** How to complete this task **
Reproduce the following records exactly from the line containing "The height and" onward, ending with the last line and including it.

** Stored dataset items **
*** Block opens ***

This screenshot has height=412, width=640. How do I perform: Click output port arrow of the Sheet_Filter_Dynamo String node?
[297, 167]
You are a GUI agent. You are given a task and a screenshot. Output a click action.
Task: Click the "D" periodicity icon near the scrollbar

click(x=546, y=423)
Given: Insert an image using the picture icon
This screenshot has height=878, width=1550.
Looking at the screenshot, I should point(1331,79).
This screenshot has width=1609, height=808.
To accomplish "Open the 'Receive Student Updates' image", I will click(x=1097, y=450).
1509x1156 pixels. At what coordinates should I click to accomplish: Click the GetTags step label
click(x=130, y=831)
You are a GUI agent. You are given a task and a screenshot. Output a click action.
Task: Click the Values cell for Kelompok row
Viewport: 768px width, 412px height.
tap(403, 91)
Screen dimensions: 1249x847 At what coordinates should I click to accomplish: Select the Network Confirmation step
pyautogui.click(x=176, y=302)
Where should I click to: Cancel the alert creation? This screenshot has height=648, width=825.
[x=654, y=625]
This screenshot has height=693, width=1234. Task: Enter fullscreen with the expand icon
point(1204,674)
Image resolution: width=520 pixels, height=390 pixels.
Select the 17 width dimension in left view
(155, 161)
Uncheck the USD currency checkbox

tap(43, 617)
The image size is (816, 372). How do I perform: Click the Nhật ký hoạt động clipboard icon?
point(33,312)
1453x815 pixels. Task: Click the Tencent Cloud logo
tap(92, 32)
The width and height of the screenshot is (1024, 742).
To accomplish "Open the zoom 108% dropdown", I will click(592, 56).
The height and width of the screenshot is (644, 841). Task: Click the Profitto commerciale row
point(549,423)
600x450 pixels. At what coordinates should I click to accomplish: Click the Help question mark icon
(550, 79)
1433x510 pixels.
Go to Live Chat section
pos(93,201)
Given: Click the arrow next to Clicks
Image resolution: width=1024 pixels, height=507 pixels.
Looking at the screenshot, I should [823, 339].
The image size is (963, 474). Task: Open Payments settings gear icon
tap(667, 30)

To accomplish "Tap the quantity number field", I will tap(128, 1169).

*** Block closes ***

** Output **
The height and width of the screenshot is (644, 841). Task: Click the Profitto commerciale row
point(549,423)
600x450 pixels. At what coordinates should I click to accomplish: Click the Help question mark icon
(550, 79)
1433x510 pixels.
Go to Live Chat section
pos(93,201)
Given: Click the arrow next to Clicks
Image resolution: width=1024 pixels, height=507 pixels.
Looking at the screenshot, I should [823, 339].
The image size is (963, 474). Task: Open Payments settings gear icon
tap(667, 30)

To accomplish "Tap the quantity number field", I will tap(128, 1169).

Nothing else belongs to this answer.